Segundo a teoria marxista, o capitalismo é um regime económico, político e social dominado pela procura de mais-valia graças à exploração dos trabalhadores por aqueles que possuem os meios de produção e de troca. Argumenta que o sistema capitalista não é meramente explorador, mas financeiramente instável por natureza, o que leva à repetição de crises comerciais, de gravidade crescente, à pobreza cada vez maior dos trabalhadores e à emergência do proletariado como única classe genuinamente revolucionária. Marx apresentara uma lista de

reformas para o sistema capitalista: impostos progressivos; abolição do trabalho infantil, a educação gratuita para todas as crianças; abolição da propriedade privada e o monopólio do Estado em áreas como a banca, as comunicações, entre outras.
Segundo Marx, o dinheiro tinha “retirado ao mundo inteiro, tanto ao mundo humano como ao natural, o seu valor intrínseco. O dinheiro é a essência alienada do trabalho e existência do Homem; esta essência domina-o e ele idolatra-a”. Para comprovar isso, posso usar também o episódio piloto de Friends. Quando Rachel entra em cena vestida de noiva e Ross tinha acabado de dizer que só desejava voltar a ser casado novamente, Chandler satiriza dizendo “E eu só quero um milhão de dólares!”

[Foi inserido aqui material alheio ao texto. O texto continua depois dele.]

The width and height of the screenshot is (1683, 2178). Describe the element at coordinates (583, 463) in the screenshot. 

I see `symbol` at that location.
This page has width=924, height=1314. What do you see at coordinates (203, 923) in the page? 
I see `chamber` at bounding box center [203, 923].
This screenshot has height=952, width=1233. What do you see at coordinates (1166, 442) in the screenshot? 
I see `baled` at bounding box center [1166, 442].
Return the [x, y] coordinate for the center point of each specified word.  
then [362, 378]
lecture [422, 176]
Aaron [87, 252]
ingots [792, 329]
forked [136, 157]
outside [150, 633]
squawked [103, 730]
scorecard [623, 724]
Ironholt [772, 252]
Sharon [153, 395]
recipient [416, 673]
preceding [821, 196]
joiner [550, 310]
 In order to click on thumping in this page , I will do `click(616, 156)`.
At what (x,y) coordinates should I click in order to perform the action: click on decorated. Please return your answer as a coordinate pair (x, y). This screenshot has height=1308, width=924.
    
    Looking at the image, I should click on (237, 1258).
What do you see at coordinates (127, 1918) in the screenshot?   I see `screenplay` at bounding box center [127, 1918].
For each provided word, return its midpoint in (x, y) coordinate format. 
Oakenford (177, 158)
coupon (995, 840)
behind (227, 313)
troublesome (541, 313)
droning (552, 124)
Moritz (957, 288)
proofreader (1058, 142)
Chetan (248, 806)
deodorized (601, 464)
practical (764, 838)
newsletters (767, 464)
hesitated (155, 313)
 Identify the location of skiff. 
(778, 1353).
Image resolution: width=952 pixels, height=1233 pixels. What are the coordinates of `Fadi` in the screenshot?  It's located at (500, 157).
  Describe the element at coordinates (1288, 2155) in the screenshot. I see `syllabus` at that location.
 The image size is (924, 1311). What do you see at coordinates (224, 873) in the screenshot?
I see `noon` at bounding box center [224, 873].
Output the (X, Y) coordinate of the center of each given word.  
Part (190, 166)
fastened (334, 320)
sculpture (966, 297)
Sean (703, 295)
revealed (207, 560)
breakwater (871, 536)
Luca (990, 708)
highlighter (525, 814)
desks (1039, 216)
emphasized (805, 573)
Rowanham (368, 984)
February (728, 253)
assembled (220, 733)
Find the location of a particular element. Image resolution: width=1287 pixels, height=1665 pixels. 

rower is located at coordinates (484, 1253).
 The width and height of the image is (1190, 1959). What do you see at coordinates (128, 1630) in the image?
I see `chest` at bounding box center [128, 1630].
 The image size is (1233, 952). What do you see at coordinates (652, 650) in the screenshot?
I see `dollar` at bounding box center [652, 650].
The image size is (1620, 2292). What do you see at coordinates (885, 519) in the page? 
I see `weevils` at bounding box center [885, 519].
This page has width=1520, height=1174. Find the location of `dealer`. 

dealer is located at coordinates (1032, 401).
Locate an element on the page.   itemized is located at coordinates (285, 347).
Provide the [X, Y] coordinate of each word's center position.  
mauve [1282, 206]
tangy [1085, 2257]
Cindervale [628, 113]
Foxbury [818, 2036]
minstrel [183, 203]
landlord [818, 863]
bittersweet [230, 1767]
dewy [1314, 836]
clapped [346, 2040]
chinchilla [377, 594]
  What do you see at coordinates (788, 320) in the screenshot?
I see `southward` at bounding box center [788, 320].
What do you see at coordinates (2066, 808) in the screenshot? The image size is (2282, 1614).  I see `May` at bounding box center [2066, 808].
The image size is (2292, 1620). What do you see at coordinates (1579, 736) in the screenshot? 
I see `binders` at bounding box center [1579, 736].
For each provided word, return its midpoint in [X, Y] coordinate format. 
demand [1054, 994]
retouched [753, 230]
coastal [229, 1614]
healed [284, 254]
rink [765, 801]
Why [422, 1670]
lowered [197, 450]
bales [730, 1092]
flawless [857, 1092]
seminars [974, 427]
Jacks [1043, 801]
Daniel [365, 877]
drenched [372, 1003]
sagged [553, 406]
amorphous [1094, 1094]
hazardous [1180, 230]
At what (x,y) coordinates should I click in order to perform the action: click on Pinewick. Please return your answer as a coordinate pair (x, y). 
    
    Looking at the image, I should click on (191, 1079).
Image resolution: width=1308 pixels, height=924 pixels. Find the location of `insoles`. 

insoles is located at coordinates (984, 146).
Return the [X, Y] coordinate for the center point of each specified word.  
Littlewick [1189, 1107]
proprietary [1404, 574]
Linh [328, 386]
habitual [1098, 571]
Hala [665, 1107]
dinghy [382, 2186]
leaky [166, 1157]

Parece diminuir as desigualdades, mas também não é o modelo perfeito: quando Marx diz que a história é a luta de classes, põe de lado a luta de nações, etnias e religiões. Não estão a falar de como é a história mas de como deveria ser.; tendia para a concessão ao proletariado de atributos apenas positivos e para uma sugestão: uma sociedade comunista daria lugar, de alguma forma, a um novo tipo de ser humano. Mas nunca esclareceu como é que a ditadura do proletariado seria diferente das anteriores formas brutais de ditadura, nem de que forma poderia evitar os efeitos corruptores do poder; coube a Estaline, Lenine e Mao Zedong mostrarem o que seria a sociedade sem classes.

Segundo Winston Churchill, “A desvantagem do capitalismo é a desigual distribuição das riquezas; a vantagem do socialismo é a igual distribuição das misérias”. Aproveitando a citação do famoso político inglês, na minha opinião, não há, nem nunca vai haver modelos económicos perfeitos. Como Descartes diria, a algo perfeito não pode faltar nada, mas em qualquer sistema, para satisfazer uns acabamos por prejudicar outros.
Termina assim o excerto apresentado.